Vassé se levantó y caminó hacia uno de los encapuchados que acomodaba rápidamente lo que parecía un equipo de filmación. Giulio lo reconocía al haber visto uno similar en la habitación de Marice, que había abierto un canal para grabar videos, había dicho, y esperaba hacerlo con profesionalismo algún día.
Se preguntó cómo estaría Tomello, si habían logrado curar su pierna y para esas alturas estaría mejor. Pensó también en Emma y en lo mucho que extrañaba verla y escucharla, o en Crisonta, también en Fátima, una de las primeras personas que lo había ayudado en ese nuevo y espeluznante mundo. Estaba seguro de no haber plantado ninguna semilla maligna en ninguno de ellos, así como que todos habían desarrollado estima por él desde mucho antes de saber quién era o de dónde provenía.
No era una mala persona. Akantore lo había criado para ser un caballero honorable y justo. El accidente que había conducido a su muerte había sido desafortunado, pero su regreso y el tiempo le habían enseñado a ver más allá de las acciones de su padre y su reencuentro con él en la iglesia había sido el empuje final que lo había ayudado a perdonar.
Vassé sólo tenía métodos brutales para que sus víctimas dijeran lo que deseaba escuchar de ellas, de lo contrario carecería por completo de fundamentos para lograr que Giulio dijera las palabras exactas que él ponía en su boca.
Había deseado tanto por un milagro durante su larga estadía en ese infierno que había comenzado a pensar que se encontraba completamente solo. Tal vez la entidad que lo había traído de regreso a la vida era incapaz de alcanzarlo en ese lugar. Tal vez era buena y la maldad que Giulio sentía brotar de las paredes de esas cuevas infernales la espantaban.
Moriría de nuevo y otra vez sería terrible.
Estaba aterrado.
No quería sentir más dolor. Sin importar lo que hubiera pactado con «Ella» en su lecho de muerte, se arrepentía de haber regresado, de no continuar durmiendo junto a todos esos que el tiempo había dado vida y muerte y que no habían tenido la oportunidad de regresar a caminar entre los vivos. Tal vez en esa otra vida, en ese otro lugar, estaba con su madre, con Lucilla y con Jean, y ahora que su padre estaba descansando en paz, también podría volver a verlo a él. Pero para regresar a ellos tenía primero que pasar por el máximo tormento final, y esos últimos minutos, mientras la gente de Vassé lo preparaba todo al otro lado del frío salón, estaban destrozando sus nervios.

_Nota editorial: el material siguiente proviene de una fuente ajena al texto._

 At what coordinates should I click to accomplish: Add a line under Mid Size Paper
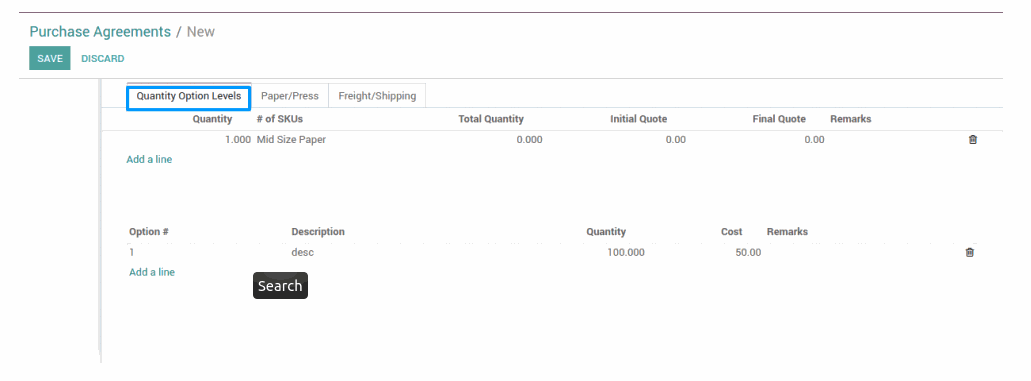click(x=149, y=159)
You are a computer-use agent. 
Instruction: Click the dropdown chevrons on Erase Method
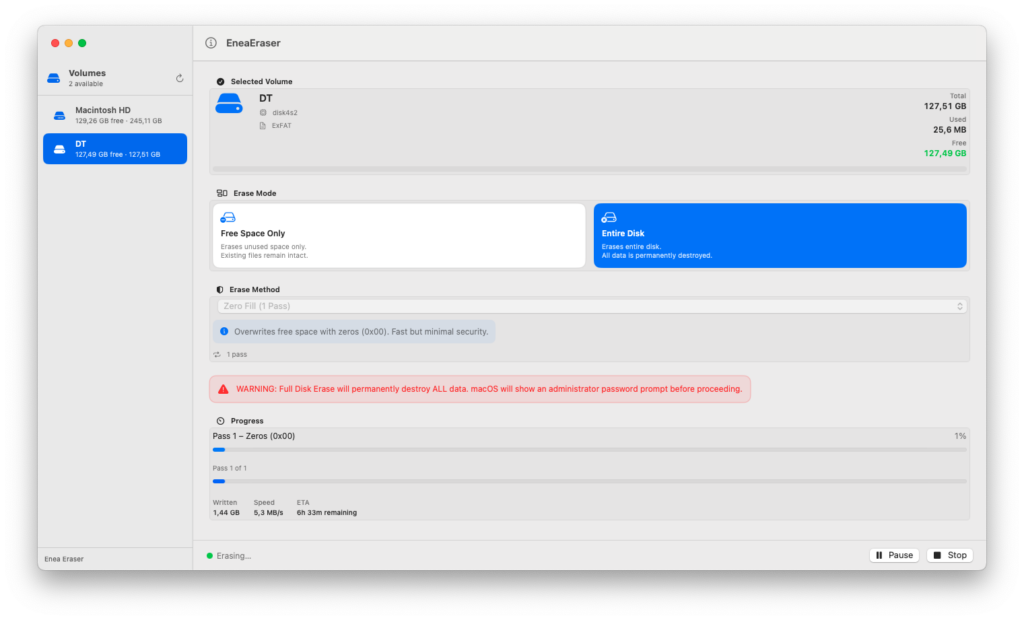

Comenzó a rezar, pidiendo fuerza tanto a Dios como a sus padres. Juntó sus temblorosas manos sobre sus labios cuarteados y murmuró en voz casi inaudible cada una de las plegarias que le habían sido enseñadas en su lengua original, el latín. Hasta que abrió los ojos y la visión del espectro al otro lado de la sala, debajo del arco de la entrada, silenció sus suaves palabras.